# Just as a car tops a 51 meter high hill with a speed of 84 km/h it runs out of gas and coasts...

## Question:

Just as a car tops a 51 meter high hill with a speed of 84 km/h it runs out of gas and coasts from there, without friction or drag. How high, to the nearest meter, will the car coast up the next hill?

## Potential energy:

The term potential energy is defined as the collected energy in the body or the object due to the position corresponding to the other objects. The potential energy of a body in vertical motion, directly varies with height.

Given data:

• The height of the hill is {eq}{h_1} = 51\,{\rm{m}} {/eq}
• The car with the speed is {eq}v = 84\,{\rm{km/h}} = \left( {\dfrac{{84 \times {{10}^3}}}{{3600}}} \right)\,{\rm{m/s}} {/eq}

The expression for the height of the hill is

{eq}e = k.e + p.e {/eq}

• Here {eq}k.e = \dfrac{1}{2}m{v^2} {/eq} is the kinetic energy.
• Here {eq}p.e = mg{h_1} {/eq} is the potential energy.

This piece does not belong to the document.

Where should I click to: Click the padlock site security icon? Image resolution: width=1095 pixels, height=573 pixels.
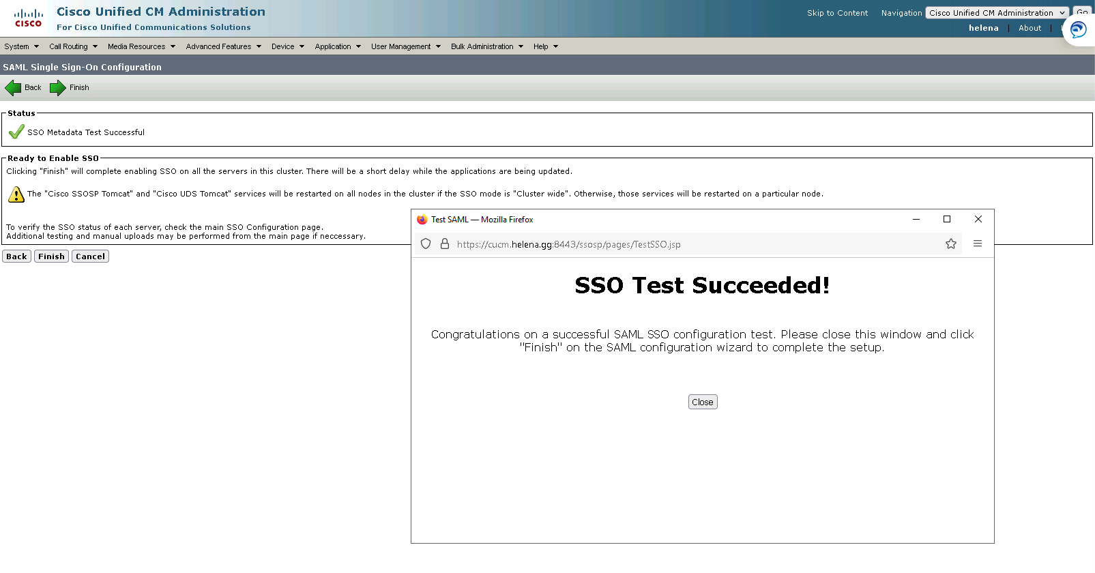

Substituting the values in the above equation as,

{eq}e = mgh + \dfrac{1}{2}m{v^2}\cdot\cdot\cdot{\rm(1)} {/eq}

The expression for the next hill height will be only the potential energy is

{eq}e = mg{h_2}\cdot\cdot\cdot{\rm(2)} {/eq}

Equating equation (1) and (2) as, by the law of conservation of energy is

{eq}\begin{align*} mg{h_2} &= mg{h_1} + \dfrac{1}{2}m{v^2}\\ {h_2} &= {h_1} + \dfrac{1}{{2g}}{v^2} \end{align*} {/eq}

Substituting the values in the above equation as,

{eq}\begin{align*} {h_2}& = {h_1} + \dfrac{1}{{2g}}{v^2}\\ {h_2} &= 51 + \dfrac{1}{{2 \times 9.8}}{\left( {\dfrac{{84 \times {{10}^3}}}{{3600}}} \right)^2}\\ {h_2} &= 78.77\,{\rm{m}} \end{align*} {/eq}

Thus the height of the next hill is {eq}{h_2} = 78.77\,{\rm{m}} {/eq}